- **Task brief**
Copy the lines of the listing below word for word, starting at the line that contains "Screen dimensions: 1568x328" and ending at the line that contains "click(x=505, y=617)".
[BEGIN Material to process]
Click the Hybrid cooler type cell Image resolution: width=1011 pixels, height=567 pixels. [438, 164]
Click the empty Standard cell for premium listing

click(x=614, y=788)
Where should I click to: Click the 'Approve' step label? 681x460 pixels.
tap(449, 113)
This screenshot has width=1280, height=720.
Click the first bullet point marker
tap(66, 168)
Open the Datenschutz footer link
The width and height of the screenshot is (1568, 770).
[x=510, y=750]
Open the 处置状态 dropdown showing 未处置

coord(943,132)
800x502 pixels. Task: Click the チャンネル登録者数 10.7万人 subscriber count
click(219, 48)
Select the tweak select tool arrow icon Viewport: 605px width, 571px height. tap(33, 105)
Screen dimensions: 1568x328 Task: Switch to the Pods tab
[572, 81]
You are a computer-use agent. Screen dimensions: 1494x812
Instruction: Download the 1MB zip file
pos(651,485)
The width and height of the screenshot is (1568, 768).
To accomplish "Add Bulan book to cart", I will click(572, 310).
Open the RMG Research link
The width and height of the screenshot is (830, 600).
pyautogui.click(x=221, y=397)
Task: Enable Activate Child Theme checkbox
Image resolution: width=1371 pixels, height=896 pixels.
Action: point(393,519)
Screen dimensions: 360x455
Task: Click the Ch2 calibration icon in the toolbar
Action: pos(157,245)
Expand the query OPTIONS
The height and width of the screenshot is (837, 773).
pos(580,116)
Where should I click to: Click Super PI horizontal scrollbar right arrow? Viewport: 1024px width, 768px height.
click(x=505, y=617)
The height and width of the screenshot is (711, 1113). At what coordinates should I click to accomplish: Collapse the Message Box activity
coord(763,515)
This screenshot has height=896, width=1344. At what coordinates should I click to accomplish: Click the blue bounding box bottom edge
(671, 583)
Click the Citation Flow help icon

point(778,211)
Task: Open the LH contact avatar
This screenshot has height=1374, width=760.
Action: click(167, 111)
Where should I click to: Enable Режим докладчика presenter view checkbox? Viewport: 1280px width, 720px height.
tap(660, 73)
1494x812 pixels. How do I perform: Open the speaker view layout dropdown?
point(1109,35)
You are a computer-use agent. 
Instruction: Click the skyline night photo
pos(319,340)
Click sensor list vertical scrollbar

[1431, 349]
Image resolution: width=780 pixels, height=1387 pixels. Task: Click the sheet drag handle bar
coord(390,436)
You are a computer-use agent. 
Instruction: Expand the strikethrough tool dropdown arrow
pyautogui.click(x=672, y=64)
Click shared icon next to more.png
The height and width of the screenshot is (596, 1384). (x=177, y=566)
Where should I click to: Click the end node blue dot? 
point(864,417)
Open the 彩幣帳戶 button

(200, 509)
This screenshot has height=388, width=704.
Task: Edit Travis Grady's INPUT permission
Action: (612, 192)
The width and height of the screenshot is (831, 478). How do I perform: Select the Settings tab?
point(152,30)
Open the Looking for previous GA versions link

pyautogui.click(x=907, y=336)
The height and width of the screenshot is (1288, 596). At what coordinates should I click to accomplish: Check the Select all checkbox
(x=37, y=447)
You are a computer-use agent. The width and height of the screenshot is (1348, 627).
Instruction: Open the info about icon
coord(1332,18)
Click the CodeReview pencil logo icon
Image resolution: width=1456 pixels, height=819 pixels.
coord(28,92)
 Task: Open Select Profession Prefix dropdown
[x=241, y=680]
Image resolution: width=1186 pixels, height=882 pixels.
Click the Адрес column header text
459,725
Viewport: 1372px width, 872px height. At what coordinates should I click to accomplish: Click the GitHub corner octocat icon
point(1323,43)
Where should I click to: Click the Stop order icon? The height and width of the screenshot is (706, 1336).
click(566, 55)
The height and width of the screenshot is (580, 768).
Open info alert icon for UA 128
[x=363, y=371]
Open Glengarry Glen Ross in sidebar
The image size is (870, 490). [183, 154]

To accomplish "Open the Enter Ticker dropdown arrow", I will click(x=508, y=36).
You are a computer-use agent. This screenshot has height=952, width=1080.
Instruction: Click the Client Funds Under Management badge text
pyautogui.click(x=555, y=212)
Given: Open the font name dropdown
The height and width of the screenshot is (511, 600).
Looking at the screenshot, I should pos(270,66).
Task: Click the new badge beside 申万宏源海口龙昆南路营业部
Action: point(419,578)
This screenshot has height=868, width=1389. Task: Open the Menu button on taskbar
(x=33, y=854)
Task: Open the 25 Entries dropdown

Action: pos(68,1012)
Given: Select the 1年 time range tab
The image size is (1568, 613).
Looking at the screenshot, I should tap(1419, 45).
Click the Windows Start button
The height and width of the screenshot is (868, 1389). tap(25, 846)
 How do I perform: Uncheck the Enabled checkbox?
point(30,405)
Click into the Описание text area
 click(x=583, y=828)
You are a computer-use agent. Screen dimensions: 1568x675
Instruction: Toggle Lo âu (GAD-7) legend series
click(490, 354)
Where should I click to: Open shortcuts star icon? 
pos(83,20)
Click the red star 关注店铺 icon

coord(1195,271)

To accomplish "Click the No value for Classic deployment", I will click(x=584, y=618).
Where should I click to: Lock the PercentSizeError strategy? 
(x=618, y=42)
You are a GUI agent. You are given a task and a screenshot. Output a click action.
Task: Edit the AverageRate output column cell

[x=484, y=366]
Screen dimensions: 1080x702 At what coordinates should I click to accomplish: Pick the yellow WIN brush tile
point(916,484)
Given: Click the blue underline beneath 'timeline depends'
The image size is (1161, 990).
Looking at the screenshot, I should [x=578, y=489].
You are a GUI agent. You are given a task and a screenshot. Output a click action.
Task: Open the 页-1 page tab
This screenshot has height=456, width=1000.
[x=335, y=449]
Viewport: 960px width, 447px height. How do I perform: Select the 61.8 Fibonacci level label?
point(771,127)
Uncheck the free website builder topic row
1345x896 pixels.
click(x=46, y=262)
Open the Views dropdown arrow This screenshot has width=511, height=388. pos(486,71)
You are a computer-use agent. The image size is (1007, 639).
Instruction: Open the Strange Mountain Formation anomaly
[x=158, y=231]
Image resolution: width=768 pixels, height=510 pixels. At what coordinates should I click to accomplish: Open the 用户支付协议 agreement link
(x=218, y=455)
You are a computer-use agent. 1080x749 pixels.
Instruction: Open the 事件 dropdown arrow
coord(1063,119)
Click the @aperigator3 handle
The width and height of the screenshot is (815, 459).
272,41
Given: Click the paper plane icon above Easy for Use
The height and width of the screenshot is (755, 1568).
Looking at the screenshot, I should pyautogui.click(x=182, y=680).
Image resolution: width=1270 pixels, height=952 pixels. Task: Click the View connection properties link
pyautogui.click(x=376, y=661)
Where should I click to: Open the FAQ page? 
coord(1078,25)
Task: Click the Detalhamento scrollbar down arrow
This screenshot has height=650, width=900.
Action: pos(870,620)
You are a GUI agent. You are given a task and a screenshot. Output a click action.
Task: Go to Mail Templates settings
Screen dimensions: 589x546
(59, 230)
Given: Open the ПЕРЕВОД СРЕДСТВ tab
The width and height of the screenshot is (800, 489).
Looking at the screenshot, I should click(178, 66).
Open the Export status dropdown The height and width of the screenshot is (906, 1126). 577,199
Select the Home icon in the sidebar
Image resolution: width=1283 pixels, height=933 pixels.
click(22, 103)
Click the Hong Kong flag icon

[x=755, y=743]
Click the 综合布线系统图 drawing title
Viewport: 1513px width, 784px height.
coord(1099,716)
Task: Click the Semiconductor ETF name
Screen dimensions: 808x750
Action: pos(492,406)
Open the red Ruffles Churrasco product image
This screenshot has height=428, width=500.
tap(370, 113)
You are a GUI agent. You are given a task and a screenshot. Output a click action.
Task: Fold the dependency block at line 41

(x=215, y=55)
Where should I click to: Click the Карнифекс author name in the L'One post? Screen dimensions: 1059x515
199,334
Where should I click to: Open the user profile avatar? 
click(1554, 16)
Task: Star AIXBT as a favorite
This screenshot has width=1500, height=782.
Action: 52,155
[END Material to process]
- **Written answer**
Screen dimensions: 1568x328 Task: Switch to the Pods tab
[572, 81]
You are a computer-use agent. Screen dimensions: 1494x812
Instruction: Download the 1MB zip file
pos(651,485)
The width and height of the screenshot is (1568, 768).
To accomplish "Add Bulan book to cart", I will click(572, 310).
Open the RMG Research link
The width and height of the screenshot is (830, 600).
pyautogui.click(x=221, y=397)
Task: Enable Activate Child Theme checkbox
Image resolution: width=1371 pixels, height=896 pixels.
Action: point(393,519)
Screen dimensions: 360x455
Task: Click the Ch2 calibration icon in the toolbar
Action: pos(157,245)
Expand the query OPTIONS
The height and width of the screenshot is (837, 773).
pos(580,116)
Where should I click to: Click Super PI horizontal scrollbar right arrow? Viewport: 1024px width, 768px height.
click(x=505, y=617)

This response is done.